** Entries provided follows **

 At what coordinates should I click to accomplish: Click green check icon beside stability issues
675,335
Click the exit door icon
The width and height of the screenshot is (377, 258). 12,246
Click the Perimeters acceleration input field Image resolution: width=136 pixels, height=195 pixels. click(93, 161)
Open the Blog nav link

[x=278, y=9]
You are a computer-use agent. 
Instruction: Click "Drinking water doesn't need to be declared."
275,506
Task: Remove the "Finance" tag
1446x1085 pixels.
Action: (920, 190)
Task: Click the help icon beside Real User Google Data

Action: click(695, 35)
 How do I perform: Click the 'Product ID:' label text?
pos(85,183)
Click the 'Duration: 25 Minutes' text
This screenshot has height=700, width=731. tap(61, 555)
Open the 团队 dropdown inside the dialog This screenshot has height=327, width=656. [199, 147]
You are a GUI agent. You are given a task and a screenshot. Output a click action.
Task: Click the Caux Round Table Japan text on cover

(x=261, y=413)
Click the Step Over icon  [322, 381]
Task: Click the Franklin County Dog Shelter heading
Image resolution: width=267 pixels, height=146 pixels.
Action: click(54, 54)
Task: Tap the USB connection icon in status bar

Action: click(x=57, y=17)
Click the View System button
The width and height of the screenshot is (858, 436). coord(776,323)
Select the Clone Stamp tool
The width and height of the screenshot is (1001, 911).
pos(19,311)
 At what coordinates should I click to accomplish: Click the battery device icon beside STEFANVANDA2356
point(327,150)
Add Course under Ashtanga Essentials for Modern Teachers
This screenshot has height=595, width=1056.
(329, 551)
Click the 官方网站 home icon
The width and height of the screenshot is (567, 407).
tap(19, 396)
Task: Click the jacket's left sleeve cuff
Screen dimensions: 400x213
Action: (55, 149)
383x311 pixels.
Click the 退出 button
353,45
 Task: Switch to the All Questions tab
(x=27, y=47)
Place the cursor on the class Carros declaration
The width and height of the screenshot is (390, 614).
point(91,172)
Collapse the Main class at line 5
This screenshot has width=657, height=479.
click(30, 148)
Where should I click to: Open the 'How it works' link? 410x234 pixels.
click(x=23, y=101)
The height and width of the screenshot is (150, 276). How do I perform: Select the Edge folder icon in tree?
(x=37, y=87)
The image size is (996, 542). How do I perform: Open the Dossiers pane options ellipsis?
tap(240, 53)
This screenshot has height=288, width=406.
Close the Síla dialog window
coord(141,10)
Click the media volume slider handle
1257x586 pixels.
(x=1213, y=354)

** End of Entries provided **

**Task:** Transcribe the whole listing with every word preserved.

**Task solution:**
 At what coordinates should I click to accomplish: Click green check icon beside stability issues
675,335
Click the exit door icon
The width and height of the screenshot is (377, 258). 12,246
Click the Perimeters acceleration input field Image resolution: width=136 pixels, height=195 pixels. click(93, 161)
Open the Blog nav link

[x=278, y=9]
You are a computer-use agent. 
Instruction: Click "Drinking water doesn't need to be declared."
275,506
Task: Remove the "Finance" tag
1446x1085 pixels.
Action: (920, 190)
Task: Click the help icon beside Real User Google Data

Action: click(695, 35)
 How do I perform: Click the 'Product ID:' label text?
pos(85,183)
Click the 'Duration: 25 Minutes' text
This screenshot has height=700, width=731. tap(61, 555)
Open the 团队 dropdown inside the dialog This screenshot has height=327, width=656. [199, 147]
You are a GUI agent. You are given a task and a screenshot. Output a click action.
Task: Click the Caux Round Table Japan text on cover

(x=261, y=413)
Click the Step Over icon  [322, 381]
Task: Click the Franklin County Dog Shelter heading
Image resolution: width=267 pixels, height=146 pixels.
Action: click(54, 54)
Task: Tap the USB connection icon in status bar

Action: click(x=57, y=17)
Click the View System button
The width and height of the screenshot is (858, 436). coord(776,323)
Select the Clone Stamp tool
The width and height of the screenshot is (1001, 911).
pos(19,311)
 At what coordinates should I click to accomplish: Click the battery device icon beside STEFANVANDA2356
point(327,150)
Add Course under Ashtanga Essentials for Modern Teachers
This screenshot has height=595, width=1056.
(329, 551)
Click the 官方网站 home icon
The width and height of the screenshot is (567, 407).
tap(19, 396)
Task: Click the jacket's left sleeve cuff
Screen dimensions: 400x213
Action: (55, 149)
383x311 pixels.
Click the 退出 button
353,45
 Task: Switch to the All Questions tab
(x=27, y=47)
Place the cursor on the class Carros declaration
The width and height of the screenshot is (390, 614).
point(91,172)
Collapse the Main class at line 5
This screenshot has width=657, height=479.
click(30, 148)
Where should I click to: Open the 'How it works' link? 410x234 pixels.
click(x=23, y=101)
The height and width of the screenshot is (150, 276). How do I perform: Select the Edge folder icon in tree?
(x=37, y=87)
The image size is (996, 542). How do I perform: Open the Dossiers pane options ellipsis?
tap(240, 53)
This screenshot has height=288, width=406.
Close the Síla dialog window
coord(141,10)
Click the media volume slider handle
1257x586 pixels.
(x=1213, y=354)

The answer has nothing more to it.